_Your instructions:_ Check each line of the material, and show the ones that include the word "Austrian".

_Provided records:_

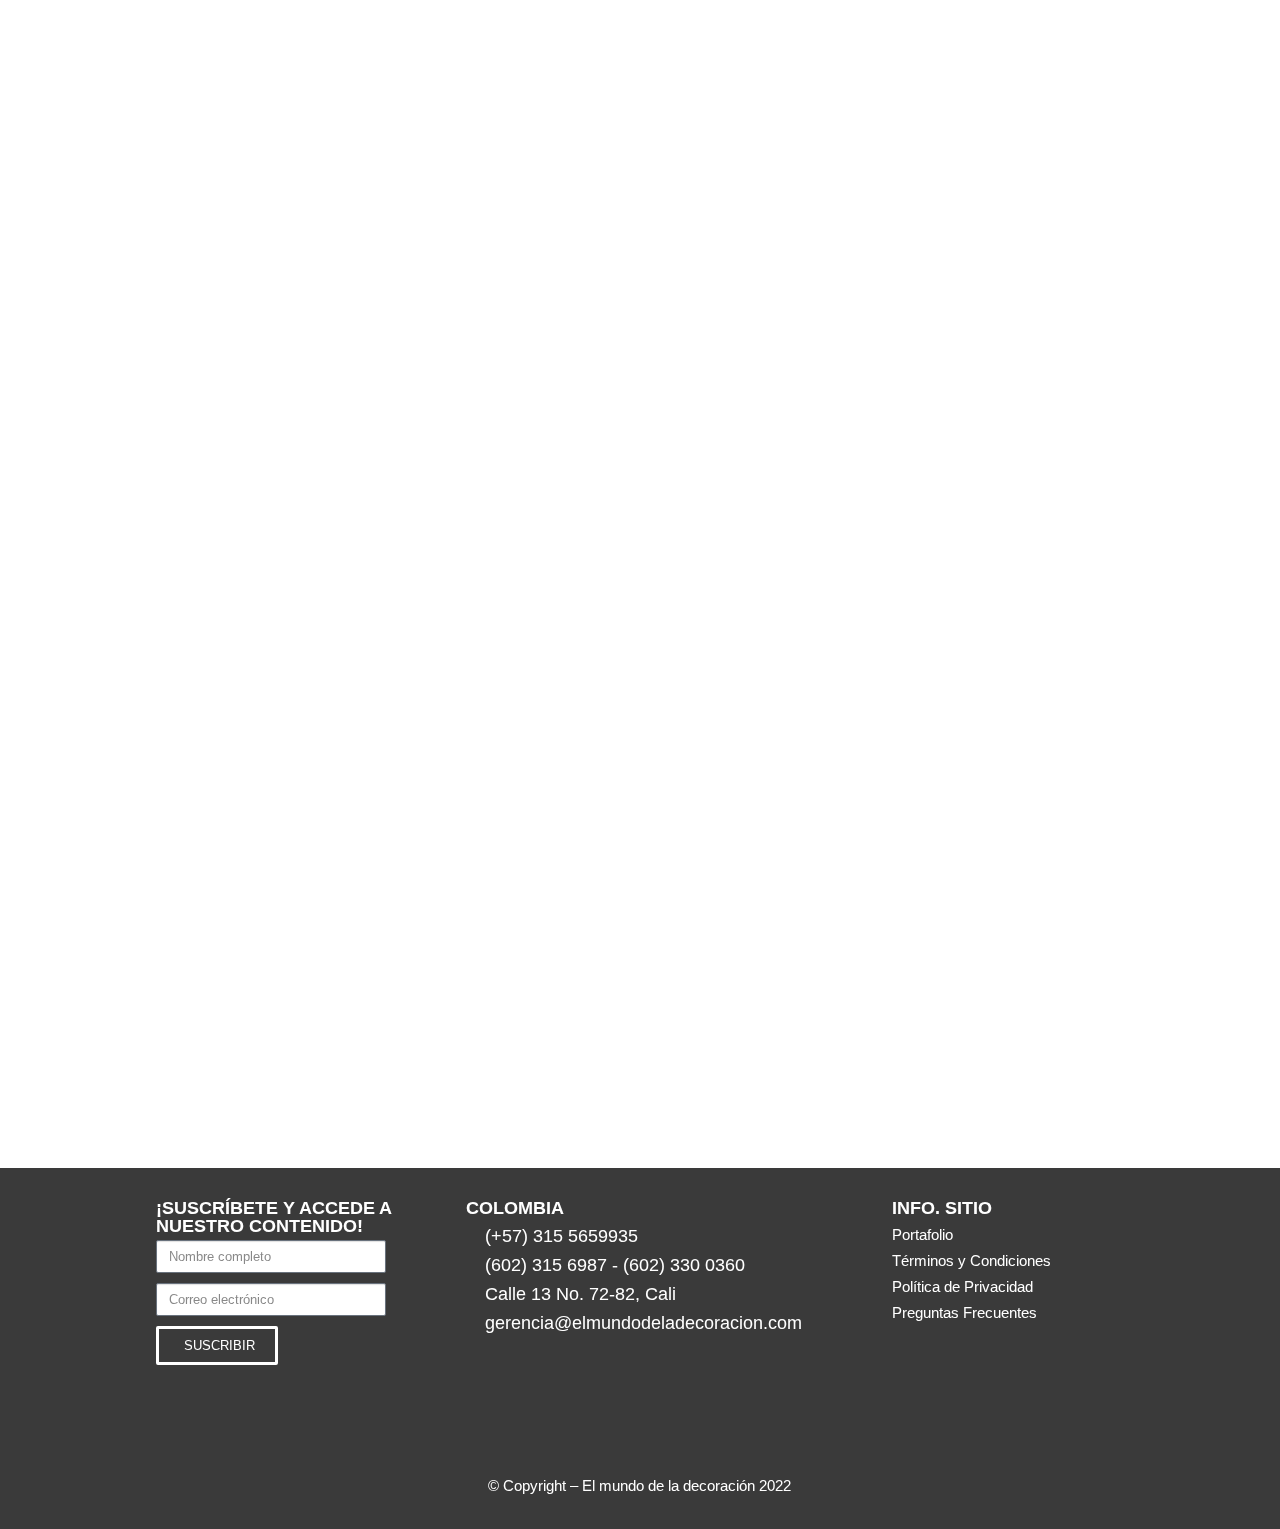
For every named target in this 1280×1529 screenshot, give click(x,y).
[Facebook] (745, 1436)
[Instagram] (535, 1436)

...

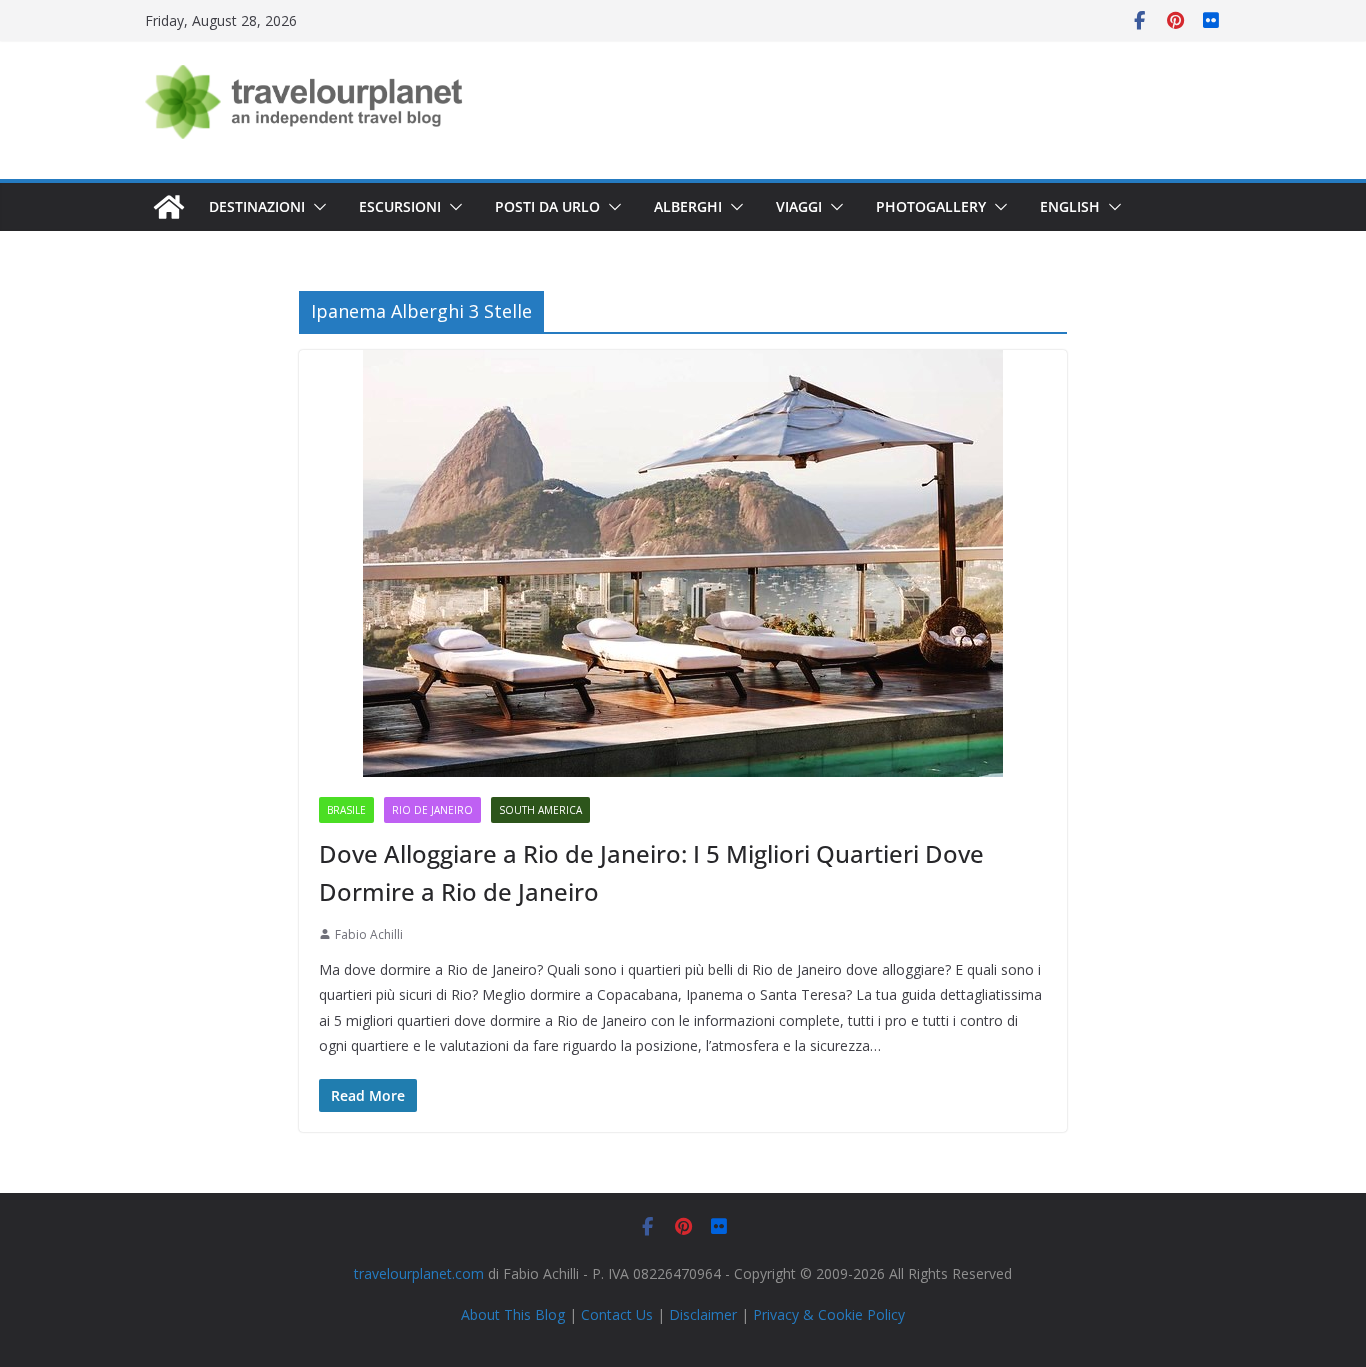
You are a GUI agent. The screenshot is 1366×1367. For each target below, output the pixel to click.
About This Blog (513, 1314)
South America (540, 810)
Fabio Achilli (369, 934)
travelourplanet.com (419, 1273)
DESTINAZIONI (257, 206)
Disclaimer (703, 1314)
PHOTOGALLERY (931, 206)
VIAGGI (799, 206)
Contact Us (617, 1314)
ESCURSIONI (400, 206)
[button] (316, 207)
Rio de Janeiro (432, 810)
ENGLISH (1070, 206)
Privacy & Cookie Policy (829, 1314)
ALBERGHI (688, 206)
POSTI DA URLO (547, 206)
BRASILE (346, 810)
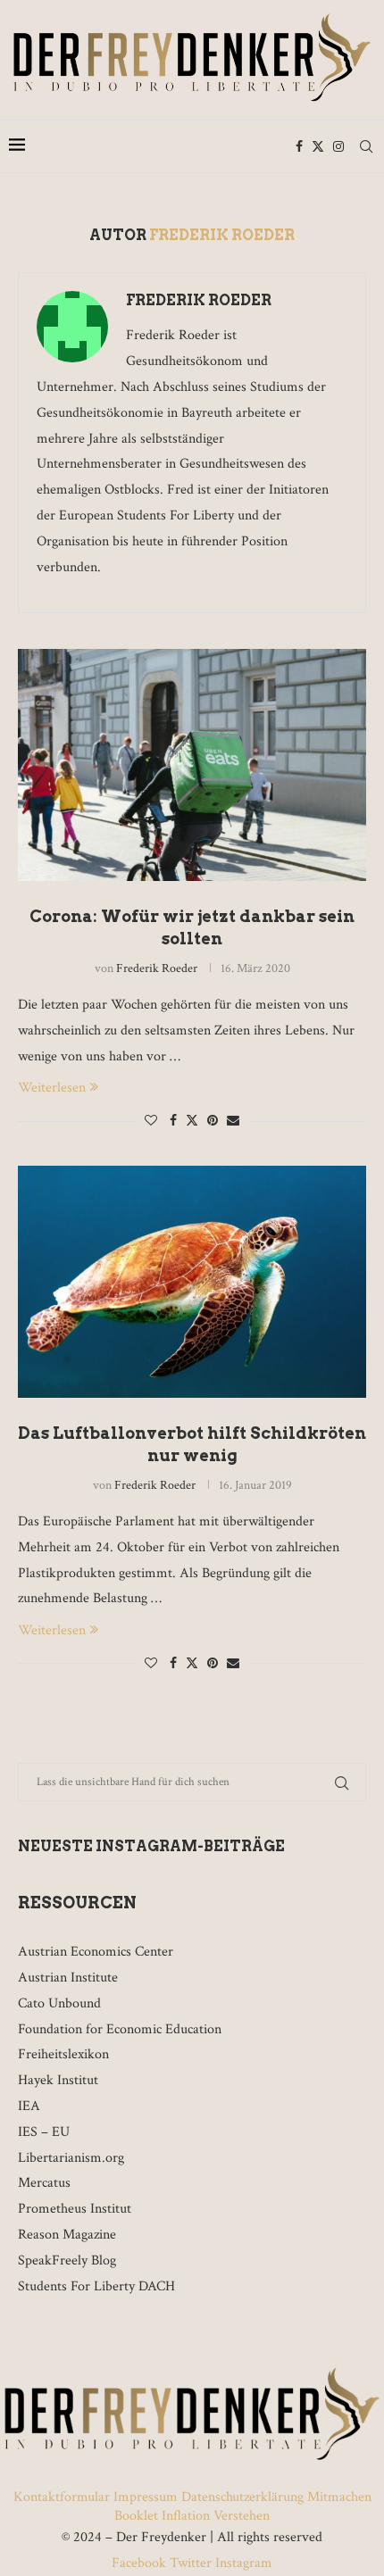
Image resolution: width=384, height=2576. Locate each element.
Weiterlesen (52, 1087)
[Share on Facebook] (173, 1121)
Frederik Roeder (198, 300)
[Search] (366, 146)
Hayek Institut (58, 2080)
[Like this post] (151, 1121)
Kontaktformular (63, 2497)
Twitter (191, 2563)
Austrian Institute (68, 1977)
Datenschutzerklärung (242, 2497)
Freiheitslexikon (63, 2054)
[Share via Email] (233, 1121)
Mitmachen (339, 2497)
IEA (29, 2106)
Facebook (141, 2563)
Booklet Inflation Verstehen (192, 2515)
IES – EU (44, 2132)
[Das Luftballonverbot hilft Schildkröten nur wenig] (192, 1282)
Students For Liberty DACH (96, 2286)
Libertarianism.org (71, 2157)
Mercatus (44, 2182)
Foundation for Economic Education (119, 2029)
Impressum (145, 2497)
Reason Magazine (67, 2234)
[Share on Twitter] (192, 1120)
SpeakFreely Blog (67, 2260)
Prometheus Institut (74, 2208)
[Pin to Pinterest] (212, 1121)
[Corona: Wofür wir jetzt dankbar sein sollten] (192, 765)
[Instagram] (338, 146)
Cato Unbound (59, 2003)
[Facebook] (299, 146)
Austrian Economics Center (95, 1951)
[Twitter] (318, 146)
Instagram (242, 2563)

==

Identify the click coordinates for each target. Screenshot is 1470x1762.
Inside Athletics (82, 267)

_Result:_
Austrian Institute (68, 1977)
Austrian Economics Center (95, 1951)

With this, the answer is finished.